Kapolres Metro Tangerang Kota Kombes Pol Raden Muhamad Jauhari menegaskan, potensi kontaminasi bahan kimia berbahaya tidak dapat diabaikan meskipun kondisi air secara kasat mata tampak normal. Oleh karena itu, masyarakat diminta untuk sementara waktu menghindari pemanfaatan air sungai, baik untuk konsumsi, kebutuhan rumah tangga, maupun menangkap ikan.
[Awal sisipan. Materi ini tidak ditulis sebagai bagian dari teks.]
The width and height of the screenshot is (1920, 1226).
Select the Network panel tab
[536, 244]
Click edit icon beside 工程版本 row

“Kami mengimbau kepada masyarakat tentunya yang di sepanjang aliran Sungai Cisadane, untuk tidak memakan ikan atau bangkai ikan yang mungkin tercemar dengan zat kimia, maupun menggunakan air yang masih dalam tercemar,” ujar Kapolres Metro Tangerang Kota, Kombes Raden Muhamad Jauhari, Selasa, 10 Februari 2026.
Jauhari menjelaskan, saat ini Dinas Lingkungan Hidup (DLH) Kota Tangerang tengah melakukan pengecekan di sejumlah titik Sungai Cisadane guna memastikan tingkat pencemaran pascakebakaran gudang pestisida. Pemeriksaan awal menunjukkan kualitas air masih berada pada ambang batas normal berdasarkan parameter pH.
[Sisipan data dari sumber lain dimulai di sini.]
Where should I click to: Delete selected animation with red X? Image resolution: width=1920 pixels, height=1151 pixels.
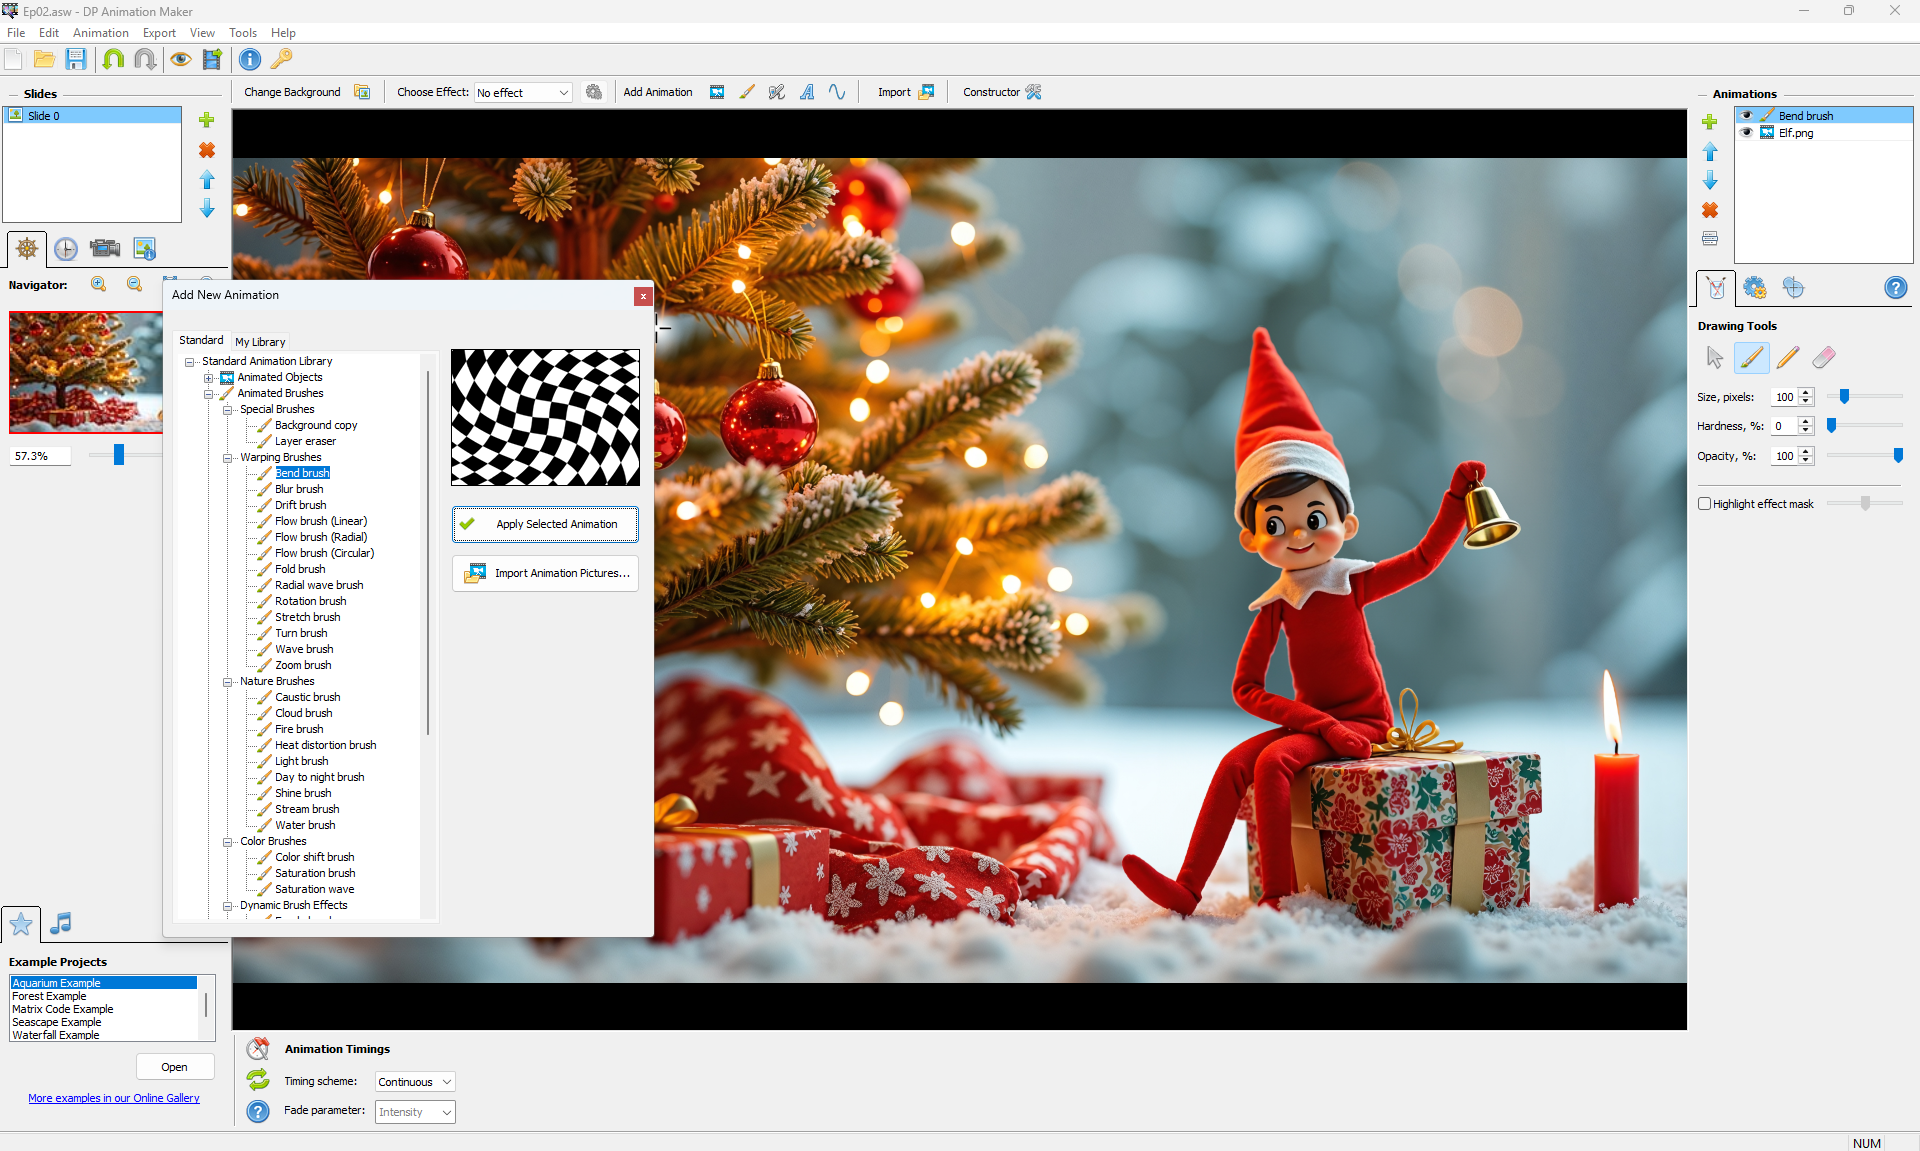1710,210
“Berdasarkan info dari dinas terkait soal pengecekan, hasil pemantauan sementara masih dalam keadaan aman, pH masih 7. Tapi untuk bahan kimia apa yang tercampur di dalam kondisi air itu nanti akan diadakan penelitian laboratorium dari Dinas Lingkungan Hidup,” jelas Jauhari.
Meski demikian, kepolisian dan pemerintah daerah tetap mengambil langkah antisipatif untuk melindungi kesehatan masyarakat. Salah satu upaya yang dilakukan adalah penyediaan pasokan air bersih bagi warga yang terdampak langsung oleh aliran Sungai Cisadane.
Menurut Jauhari, Perusahaan Daerah Air Minum (PDAM) Kota Tangerang telah menurunkan mobil tangki untuk mendistribusikan air bersih secara gratis kepada warga yang membutuhkan selama proses pemantauan dan penelitian masih berlangsung.
“Kita hadirkan air bersih, mobil tangki air yang nanti kita manfaatkan, kita bagi-bagikan secara gratis kepada masyarakat yang membutuhkan untuk sementara waktu,” kata Jauhari.
Pihak kepolisian juga memastikan akan terus berkoordinasi dengan instansi terkait untuk memantau perkembangan situasi, termasuk hasil uji laboratorium terhadap sampel air Sungai Cisadane. Jika ditemukan kandungan bahan berbahaya, langkah lanjutan akan segera diambil guna mencegah dampak yang lebih luas terhadap lingkungan dan kesehatan masyarakat.